「AIの社会実装でダントツをリード」、NECが研究開発戦略を発表:人工知能ニュース(2/2 ページ)
NECは、研究開発拠点を集積する玉川事業場において、人工知能(AI)やICT(情報通信技術)、セキュリティなどを中核とする研究開発戦略について説明。「実世界理解に基づく社会ソリューション向けAIで、ダントツをリードしたい」(同社の中央研究所担当の執行役員を務める西原基夫氏)という。
オープンイノベーションで大きな成果
3つ目のオープンイノベーションは、西原氏が最も力を入れている施策だ。同氏は「2018年にはオープンイノベーション投資を現在の3倍に増やす。大学や研究機関との共同研究に加えて、スタートアップとの連携も積極的に進めたい」と強調する。実際に、秘密計算に用いる高速なマルチパーティー計算技術の開発では、単独での研究開発期間で3年間と見積もっていたところを、スタートアップとのオープンイノベーションにより1年以内で実現につなげた。「この成功モデルを全領域で拡大していきたい」(同氏)としている。

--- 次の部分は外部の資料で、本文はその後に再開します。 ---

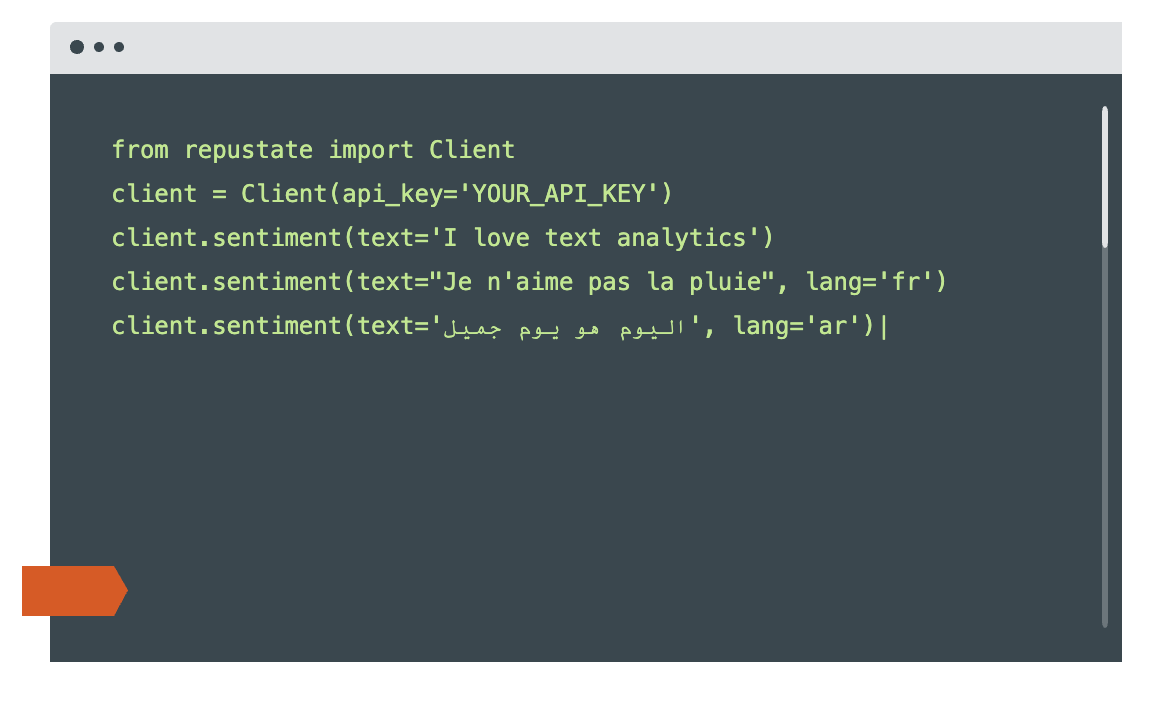Click the middle dot in the title bar
This screenshot has height=704, width=1174.
pos(99,47)
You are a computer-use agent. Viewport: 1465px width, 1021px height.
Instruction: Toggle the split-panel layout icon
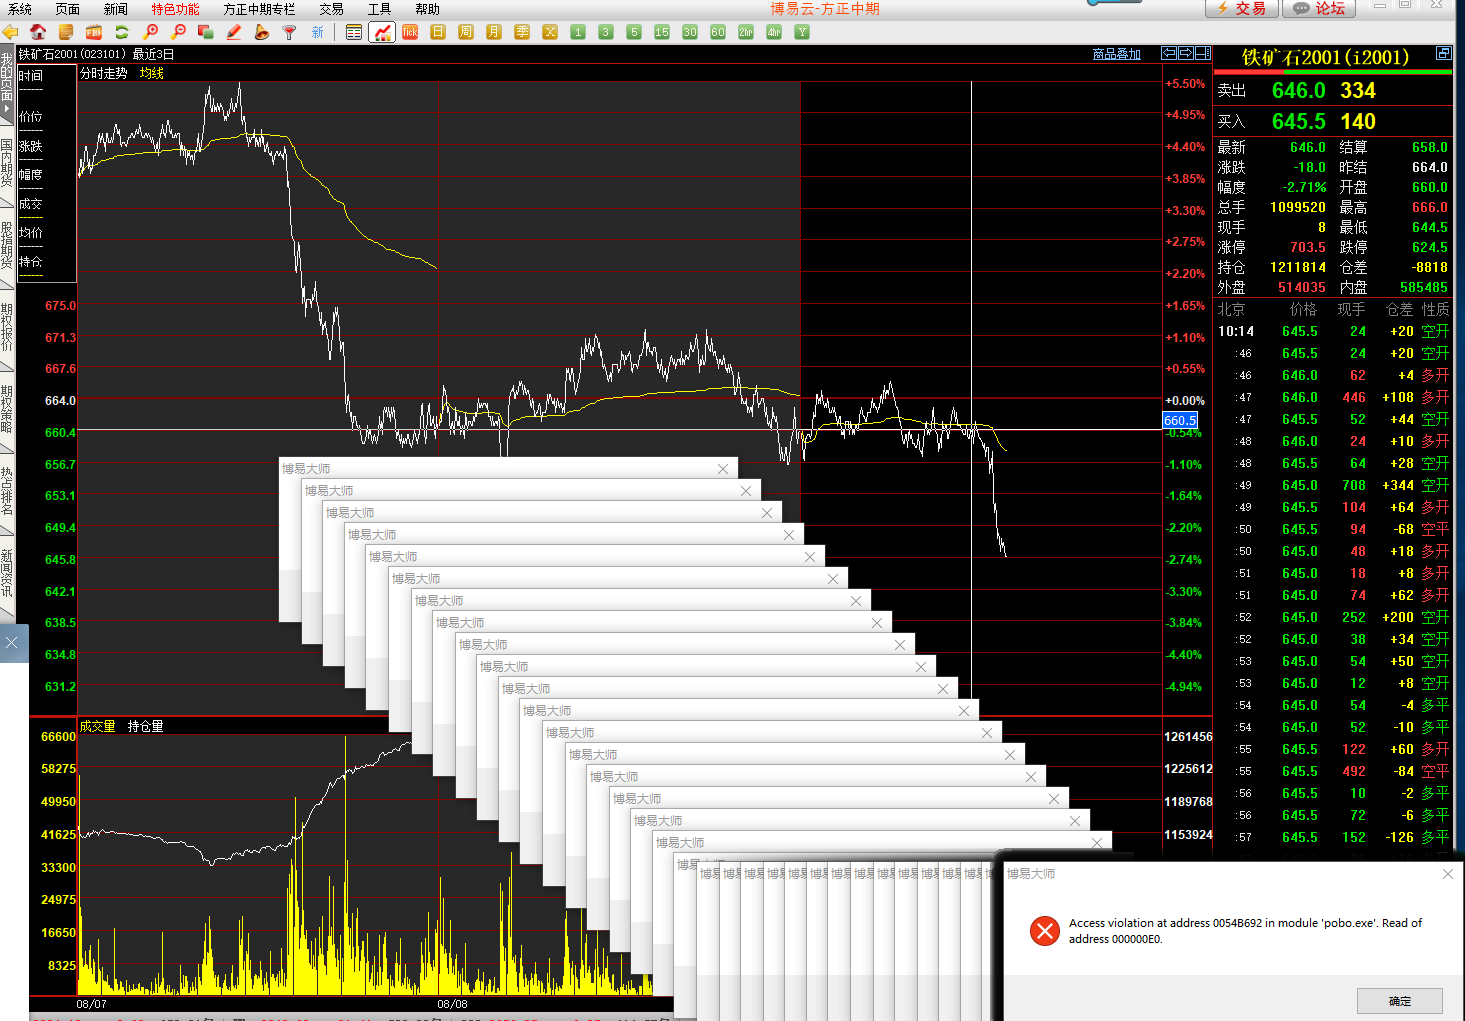(x=1202, y=53)
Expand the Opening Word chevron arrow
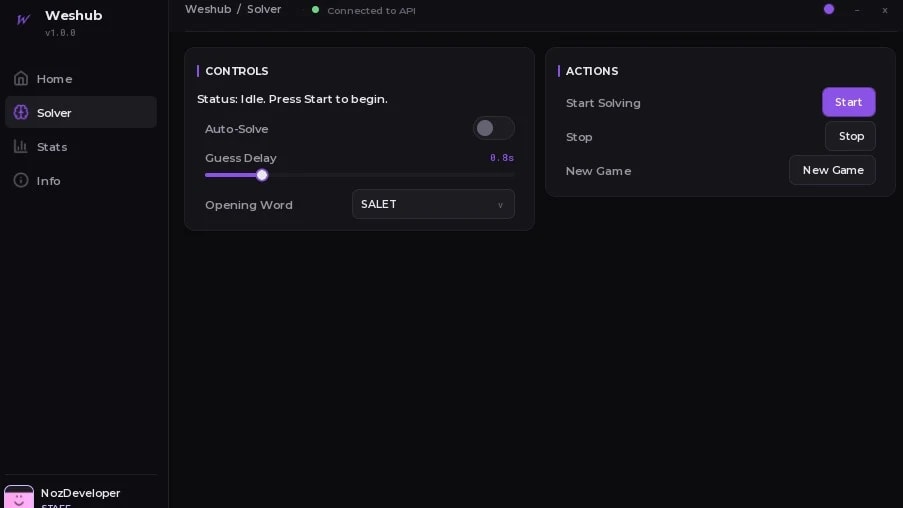 click(500, 205)
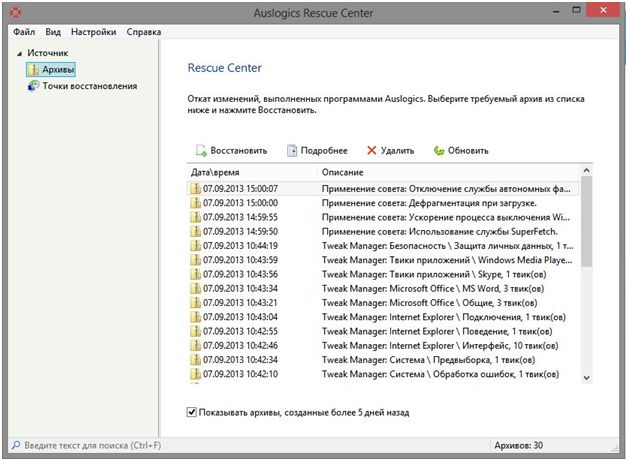
Task: Select Точки восстановления icon in sidebar
Action: pos(34,86)
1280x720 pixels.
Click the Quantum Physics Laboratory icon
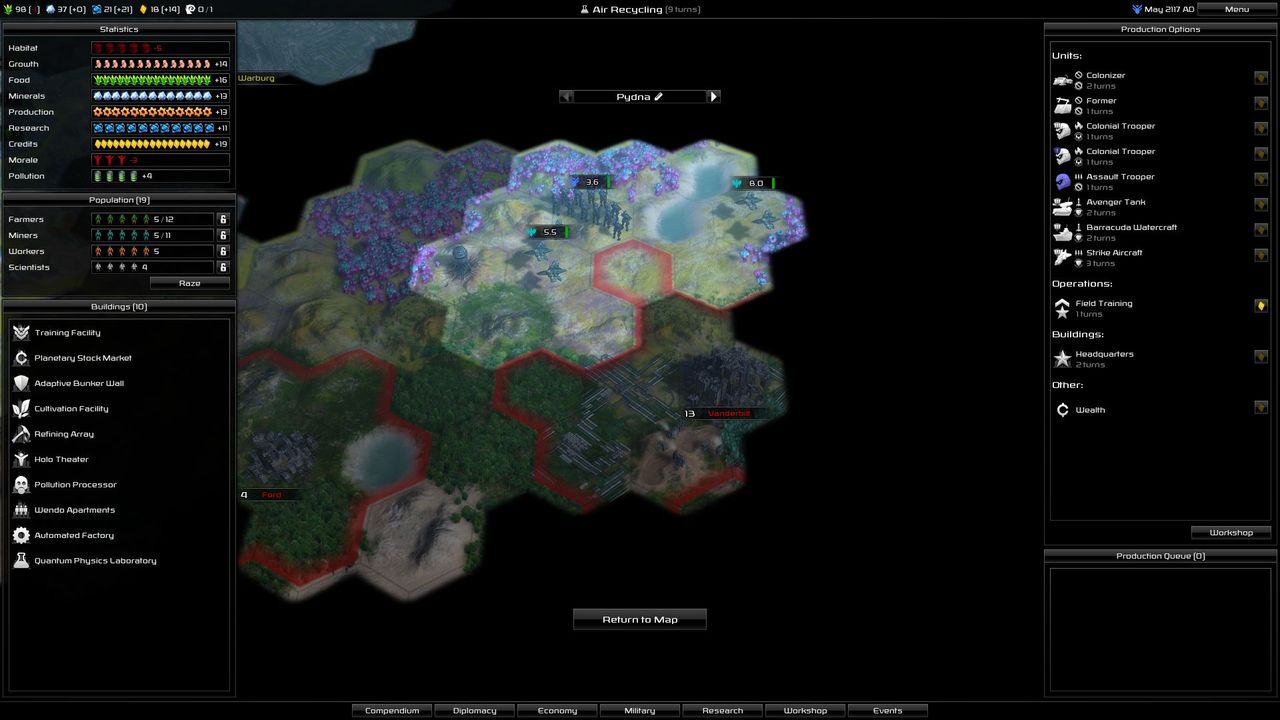tap(22, 560)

4つ目の人材マネジメントでは、AI領域の人材強化が鍵になる。NECは、AI技術研究者数を、2015年度の約150人から2018年度には300人に倍増させる計画だ。2016年10月時点で220人に達しており、計画は前倒しで進捗している。さらに情報科学だけでなく理学や、人文学、法学分野などの多様な人材を強化している。西原氏は「NECは、AIをどのように社会に役立てるかということを目的に開発を進めている。そのためにはAIを社会実装する際の諸問題を解決する多様な人材が必要だ」と説明する。
また研究者の新規採用は約4割が海外人材になっている。研究者の処遇を国内、海外関係なくグローバル基準としており、国内研究所、海外研究所の区別も取り払っているという。
映像や音声の認識技術は世界トップ
NECが現在研究開発で注力しているのは、AIとその基盤となるやICT、そしてセキュリティだ。中でもAIについては、国や自治体、企業にとって、デジタル化が十分ではない実世界で役立てられる社会ソリューションとしてのAI開発に焦点を当てている。
西原氏は「他社のAIは既に得られているデータの解析が得意だ。だがそれだけでは、われわれが注力する社会ソリューション特有の要件を満たせない。当社が世界トップの技術力を持つ、映像や音声から意味を解釈する認識技術などが必要になる」と述べる。
映像や音声の認識技術の他にも、専門家に依存しない特徴量の自動抽出技術、スモールデータからも可能な機械学習、数10Wで動作可能なAIプロセッサなどの技術開発に注力し、「実世界理解に基づく社会ソリューション向けAIで、ダントツをリードしたい」(西原氏)としている。